◆ **Work order**:
Starting at the line that contains "Viewport: 944px width, 590px" and ending at the final line of the entries below, write out each line exactly as it appears, but omit the pictures.

=== Records to use ===

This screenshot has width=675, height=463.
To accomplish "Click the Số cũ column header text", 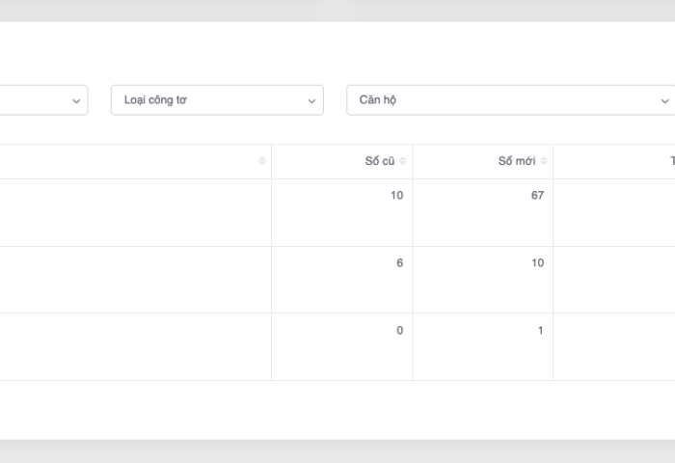I will point(379,161).
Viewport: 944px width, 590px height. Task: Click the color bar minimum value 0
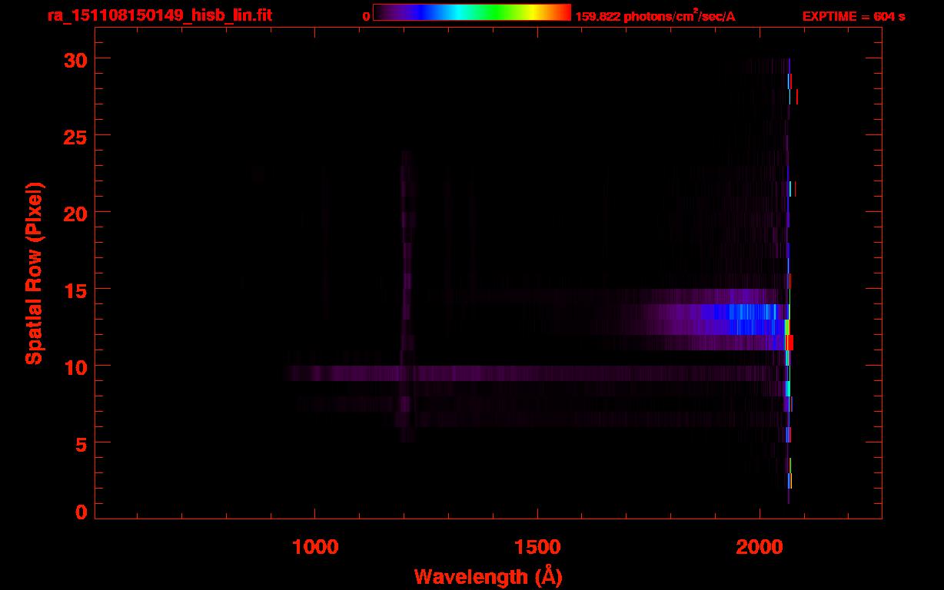(367, 16)
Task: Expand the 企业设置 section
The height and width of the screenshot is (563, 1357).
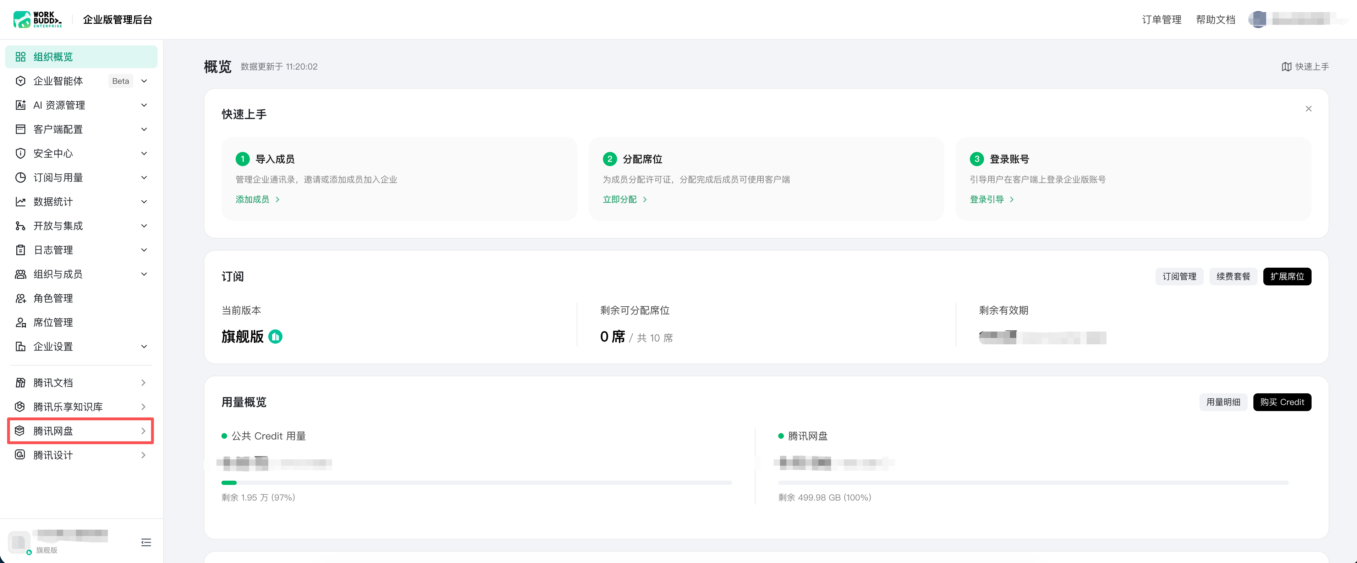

===

◆ **Written response**:
Viewport: 944px width, 590px height. Task: Click the color bar minimum value 0
(367, 16)
Task: Expand the 企业设置 section
The height and width of the screenshot is (563, 1357).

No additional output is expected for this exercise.